EXERCISE OBJECTIVE: Output the data below in full, character for character.

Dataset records
-----
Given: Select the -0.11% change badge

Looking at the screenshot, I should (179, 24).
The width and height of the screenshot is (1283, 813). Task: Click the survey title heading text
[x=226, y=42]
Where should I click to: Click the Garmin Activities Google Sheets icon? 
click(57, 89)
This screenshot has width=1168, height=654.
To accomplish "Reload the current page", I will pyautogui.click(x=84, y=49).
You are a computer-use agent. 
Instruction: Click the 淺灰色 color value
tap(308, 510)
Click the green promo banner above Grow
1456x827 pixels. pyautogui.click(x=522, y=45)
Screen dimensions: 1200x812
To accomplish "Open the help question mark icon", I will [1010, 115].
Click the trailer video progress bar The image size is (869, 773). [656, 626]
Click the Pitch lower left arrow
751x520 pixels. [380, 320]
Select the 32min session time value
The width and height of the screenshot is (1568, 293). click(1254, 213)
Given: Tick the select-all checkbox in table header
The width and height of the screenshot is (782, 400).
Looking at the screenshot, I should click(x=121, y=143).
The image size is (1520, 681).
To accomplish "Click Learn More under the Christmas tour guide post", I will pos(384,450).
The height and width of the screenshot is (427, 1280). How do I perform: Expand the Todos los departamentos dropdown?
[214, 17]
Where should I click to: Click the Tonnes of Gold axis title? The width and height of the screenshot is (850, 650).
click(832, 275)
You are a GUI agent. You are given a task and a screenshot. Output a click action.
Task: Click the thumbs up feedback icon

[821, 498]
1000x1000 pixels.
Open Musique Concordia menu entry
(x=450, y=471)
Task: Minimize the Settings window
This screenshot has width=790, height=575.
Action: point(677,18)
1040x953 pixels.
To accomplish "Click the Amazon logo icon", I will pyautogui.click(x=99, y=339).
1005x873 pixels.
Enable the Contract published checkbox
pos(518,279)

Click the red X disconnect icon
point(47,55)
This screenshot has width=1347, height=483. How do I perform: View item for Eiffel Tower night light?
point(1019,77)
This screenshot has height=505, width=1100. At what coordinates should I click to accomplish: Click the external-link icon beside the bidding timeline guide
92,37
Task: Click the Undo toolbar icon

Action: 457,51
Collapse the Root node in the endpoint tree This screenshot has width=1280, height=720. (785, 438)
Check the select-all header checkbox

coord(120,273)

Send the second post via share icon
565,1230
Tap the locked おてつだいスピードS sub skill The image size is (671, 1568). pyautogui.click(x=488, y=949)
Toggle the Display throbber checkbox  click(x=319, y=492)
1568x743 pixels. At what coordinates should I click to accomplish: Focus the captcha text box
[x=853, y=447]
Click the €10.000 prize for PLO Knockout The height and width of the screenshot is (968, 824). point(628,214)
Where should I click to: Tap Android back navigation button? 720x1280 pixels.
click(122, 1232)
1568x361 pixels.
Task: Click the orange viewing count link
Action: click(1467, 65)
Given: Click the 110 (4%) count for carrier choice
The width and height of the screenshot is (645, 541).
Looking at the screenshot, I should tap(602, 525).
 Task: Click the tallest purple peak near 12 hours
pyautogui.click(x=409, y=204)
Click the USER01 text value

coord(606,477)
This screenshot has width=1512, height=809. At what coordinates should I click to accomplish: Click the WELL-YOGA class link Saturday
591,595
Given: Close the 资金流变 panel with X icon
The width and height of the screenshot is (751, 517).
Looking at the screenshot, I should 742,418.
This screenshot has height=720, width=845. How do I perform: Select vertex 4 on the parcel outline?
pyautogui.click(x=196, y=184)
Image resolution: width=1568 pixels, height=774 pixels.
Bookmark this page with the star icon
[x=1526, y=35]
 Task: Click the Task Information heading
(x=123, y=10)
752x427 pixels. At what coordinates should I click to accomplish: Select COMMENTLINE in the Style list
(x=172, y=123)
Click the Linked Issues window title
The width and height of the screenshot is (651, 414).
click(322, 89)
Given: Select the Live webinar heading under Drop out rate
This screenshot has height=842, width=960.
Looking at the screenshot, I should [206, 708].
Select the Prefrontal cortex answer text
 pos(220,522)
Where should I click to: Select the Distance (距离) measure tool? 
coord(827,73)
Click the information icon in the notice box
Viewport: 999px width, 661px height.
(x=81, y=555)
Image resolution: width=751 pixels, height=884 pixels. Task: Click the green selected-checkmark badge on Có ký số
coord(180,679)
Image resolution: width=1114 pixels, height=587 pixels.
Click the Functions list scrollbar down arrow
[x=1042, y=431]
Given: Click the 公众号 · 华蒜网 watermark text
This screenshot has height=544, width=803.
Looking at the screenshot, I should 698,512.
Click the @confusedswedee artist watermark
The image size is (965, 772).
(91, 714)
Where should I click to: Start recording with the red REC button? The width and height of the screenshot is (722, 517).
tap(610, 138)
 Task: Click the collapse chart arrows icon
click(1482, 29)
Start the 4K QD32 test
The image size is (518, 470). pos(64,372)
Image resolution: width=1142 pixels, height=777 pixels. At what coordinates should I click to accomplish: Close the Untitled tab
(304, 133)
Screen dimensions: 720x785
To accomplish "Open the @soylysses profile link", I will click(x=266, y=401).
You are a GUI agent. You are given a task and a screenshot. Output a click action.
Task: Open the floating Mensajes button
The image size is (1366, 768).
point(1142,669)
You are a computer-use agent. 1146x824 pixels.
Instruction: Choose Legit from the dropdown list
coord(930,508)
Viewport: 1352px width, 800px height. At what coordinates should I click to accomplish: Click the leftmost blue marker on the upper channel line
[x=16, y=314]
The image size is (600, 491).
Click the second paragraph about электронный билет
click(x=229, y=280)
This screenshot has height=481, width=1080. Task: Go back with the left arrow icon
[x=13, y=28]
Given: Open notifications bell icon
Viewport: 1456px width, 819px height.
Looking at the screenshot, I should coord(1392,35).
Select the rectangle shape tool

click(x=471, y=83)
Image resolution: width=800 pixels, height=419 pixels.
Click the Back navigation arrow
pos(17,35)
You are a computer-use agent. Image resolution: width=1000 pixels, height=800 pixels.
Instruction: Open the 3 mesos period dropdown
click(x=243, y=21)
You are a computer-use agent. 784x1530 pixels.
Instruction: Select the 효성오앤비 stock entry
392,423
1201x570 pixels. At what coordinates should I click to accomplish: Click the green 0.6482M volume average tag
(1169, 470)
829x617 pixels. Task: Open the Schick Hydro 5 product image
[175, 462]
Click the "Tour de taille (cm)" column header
-----
RESPONSE FOR THIS EXERCISE:
Given: Select the -0.11% change badge

Looking at the screenshot, I should (179, 24).
The width and height of the screenshot is (1283, 813). Task: Click the survey title heading text
[x=226, y=42]
Where should I click to: Click the Garmin Activities Google Sheets icon? 
click(57, 89)
This screenshot has width=1168, height=654.
To accomplish "Reload the current page", I will pyautogui.click(x=84, y=49).
You are a computer-use agent. 
Instruction: Click the 淺灰色 color value
tap(308, 510)
Click the green promo banner above Grow
1456x827 pixels. pyautogui.click(x=522, y=45)
Screen dimensions: 1200x812
To accomplish "Open the help question mark icon", I will [1010, 115].
Click the trailer video progress bar The image size is (869, 773). [656, 626]
Click the Pitch lower left arrow
751x520 pixels. [380, 320]
Select the 32min session time value
The width and height of the screenshot is (1568, 293). click(1254, 213)
Given: Tick the select-all checkbox in table header
The width and height of the screenshot is (782, 400).
Looking at the screenshot, I should click(x=121, y=143).
The image size is (1520, 681).
To accomplish "Click Learn More under the Christmas tour guide post", I will pos(384,450).
The height and width of the screenshot is (427, 1280). How do I perform: Expand the Todos los departamentos dropdown?
[214, 17]
Where should I click to: Click the Tonnes of Gold axis title? The width and height of the screenshot is (850, 650).
click(832, 275)
You are a GUI agent. You are given a task and a screenshot. Output a click action.
Task: Click the thumbs up feedback icon

[821, 498]
1000x1000 pixels.
Open Musique Concordia menu entry
(x=450, y=471)
Task: Minimize the Settings window
This screenshot has width=790, height=575.
Action: point(677,18)
1040x953 pixels.
To accomplish "Click the Amazon logo icon", I will pyautogui.click(x=99, y=339).
1005x873 pixels.
Enable the Contract published checkbox
pos(518,279)

Click the red X disconnect icon
point(47,55)
This screenshot has width=1347, height=483. How do I perform: View item for Eiffel Tower night light?
point(1019,77)
This screenshot has height=505, width=1100. At what coordinates should I click to accomplish: Click the external-link icon beside the bidding timeline guide
92,37
Task: Click the Undo toolbar icon

Action: 457,51
Collapse the Root node in the endpoint tree This screenshot has width=1280, height=720. (785, 438)
Check the select-all header checkbox

coord(120,273)

Send the second post via share icon
565,1230
Tap the locked おてつだいスピードS sub skill The image size is (671, 1568). pyautogui.click(x=488, y=949)
Toggle the Display throbber checkbox  click(x=319, y=492)
1568x743 pixels. At what coordinates should I click to accomplish: Focus the captcha text box
[x=853, y=447]
Click the €10.000 prize for PLO Knockout The height and width of the screenshot is (968, 824). point(628,214)
Where should I click to: Tap Android back navigation button? 720x1280 pixels.
click(122, 1232)
1568x361 pixels.
Task: Click the orange viewing count link
Action: click(1467, 65)
Given: Click the 110 (4%) count for carrier choice
The width and height of the screenshot is (645, 541).
Looking at the screenshot, I should tap(602, 525).
 Task: Click the tallest purple peak near 12 hours
pyautogui.click(x=409, y=204)
Click the USER01 text value

coord(606,477)
This screenshot has width=1512, height=809. At what coordinates should I click to accomplish: Click the WELL-YOGA class link Saturday
591,595
Given: Close the 资金流变 panel with X icon
The width and height of the screenshot is (751, 517).
Looking at the screenshot, I should 742,418.
This screenshot has height=720, width=845. How do I perform: Select vertex 4 on the parcel outline?
pyautogui.click(x=196, y=184)
Image resolution: width=1568 pixels, height=774 pixels.
Bookmark this page with the star icon
[x=1526, y=35]
 Task: Click the Task Information heading
(x=123, y=10)
752x427 pixels. At what coordinates should I click to accomplish: Select COMMENTLINE in the Style list
(x=172, y=123)
Click the Linked Issues window title
The width and height of the screenshot is (651, 414).
click(322, 89)
Given: Select the Live webinar heading under Drop out rate
This screenshot has height=842, width=960.
Looking at the screenshot, I should [206, 708].
Select the Prefrontal cortex answer text
 pos(220,522)
Where should I click to: Select the Distance (距离) measure tool? 
coord(827,73)
Click the information icon in the notice box
Viewport: 999px width, 661px height.
(x=81, y=555)
Image resolution: width=751 pixels, height=884 pixels. Task: Click the green selected-checkmark badge on Có ký số
coord(180,679)
Image resolution: width=1114 pixels, height=587 pixels.
Click the Functions list scrollbar down arrow
[x=1042, y=431]
Given: Click the 公众号 · 华蒜网 watermark text
This screenshot has height=544, width=803.
Looking at the screenshot, I should 698,512.
Click the @confusedswedee artist watermark
The image size is (965, 772).
(91, 714)
Where should I click to: Start recording with the red REC button? The width and height of the screenshot is (722, 517).
tap(610, 138)
 Task: Click the collapse chart arrows icon
click(1482, 29)
Start the 4K QD32 test
The image size is (518, 470). pos(64,372)
Image resolution: width=1142 pixels, height=777 pixels. At what coordinates should I click to accomplish: Close the Untitled tab
(304, 133)
Screen dimensions: 720x785
To accomplish "Open the @soylysses profile link", I will click(x=266, y=401).
You are a GUI agent. You are given a task and a screenshot. Output a click action.
Task: Open the floating Mensajes button
The image size is (1366, 768).
point(1142,669)
You are a computer-use agent. 1146x824 pixels.
Instruction: Choose Legit from the dropdown list
coord(930,508)
Viewport: 1352px width, 800px height. At what coordinates should I click to accomplish: Click the leftmost blue marker on the upper channel line
[x=16, y=314]
The image size is (600, 491).
Click the second paragraph about электронный билет
click(x=229, y=280)
This screenshot has height=481, width=1080. Task: Go back with the left arrow icon
[x=13, y=28]
Given: Open notifications bell icon
Viewport: 1456px width, 819px height.
Looking at the screenshot, I should coord(1392,35).
Select the rectangle shape tool

click(x=471, y=83)
Image resolution: width=800 pixels, height=419 pixels.
Click the Back navigation arrow
pos(17,35)
You are a computer-use agent. Image resolution: width=1000 pixels, height=800 pixels.
Instruction: Open the 3 mesos period dropdown
click(x=243, y=21)
You are a computer-use agent. 784x1530 pixels.
Instruction: Select the 효성오앤비 stock entry
392,423
1201x570 pixels. At what coordinates should I click to accomplish: Click the green 0.6482M volume average tag
(1169, 470)
829x617 pixels. Task: Open the Schick Hydro 5 product image
[175, 462]
Click the "Tour de taille (cm)" column header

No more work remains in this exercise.